U.S. Navy awards Raytheon $159 million for Phalanx production

Phalanx 1B encompasses the range of actions required to assure success and shape the battlespace for naval, joint, and combined forces.

The U.S. Navy awarded Raytheon a $159.9 million contract to manufacture, inspect and test Phalanx Close-in Weapon Systems.
The contract, which provides for a $10 million option in fiscal year 2015 and another valued at $291 million in fiscal 2016, includes support equipment for the Phalanx and SeaRAM Weapon Systems, Block 1B radar upgrades and kits for reliability, maintainability, and availability. The contract also covers overhaul of four Land-based Phalanx Weapon Systems.
“Phalanx provides the U.S. Navy’s ships with a ‘last-chance’ defense against anti-ship missiles and littoral warfare threats while SeaRAM extends that inner-layer battlespace,” said Rick Nelson, vice president of Raytheon’s Naval and Area Mission Defense product line. “Close-in systems give warfighters the ability to automatically carry out functions usually performed by separate systems on other ships.”
Work under the contract, which was signed in the third quarter of 2015, is expected to be completed by August 2018 in Louisville, Kentucky.
This contract was announced by the Department of Defense on September, 30, 2015.
Phalanx is a rapid-fire, computer-controlled radar and 20 mm gun system that automatically acquires, tracks and destroys enemy threats that have penetrated all other ship defense systems. More than 890 systems have been built and deployed in navies around the world.

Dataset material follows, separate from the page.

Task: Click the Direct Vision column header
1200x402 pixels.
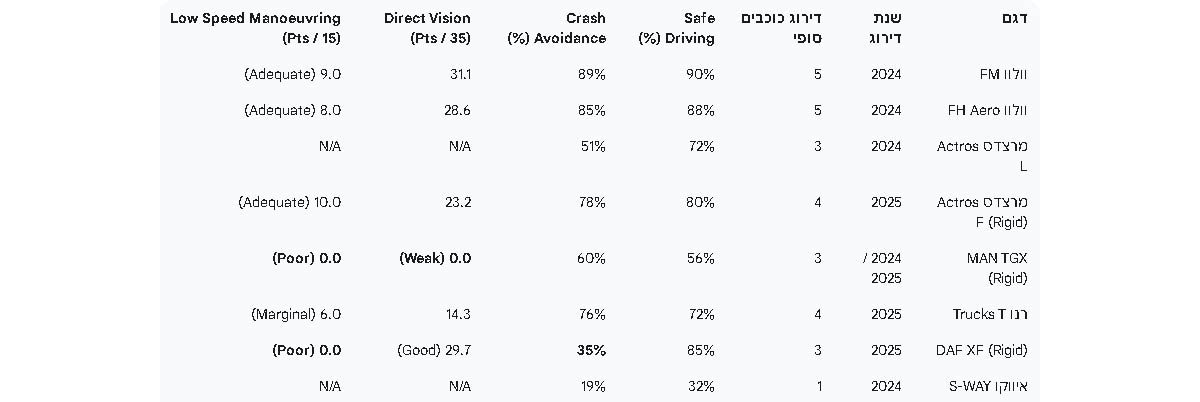Action: [x=427, y=28]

Intended to enlarge Phalanx’s keep-out range against evolving anti-ship missiles, rotary- and fixed-wing aircraft and other threats, SeaRAM Anti-ship Missile Defense Systems use advanced Phalanx Block 1B sensors and replaces the gun with an 11-round Rolling Airframe Missile guide. SeaRAM is aboard the Independence-class of the U.S. Navy’s Littoral Combat Ships.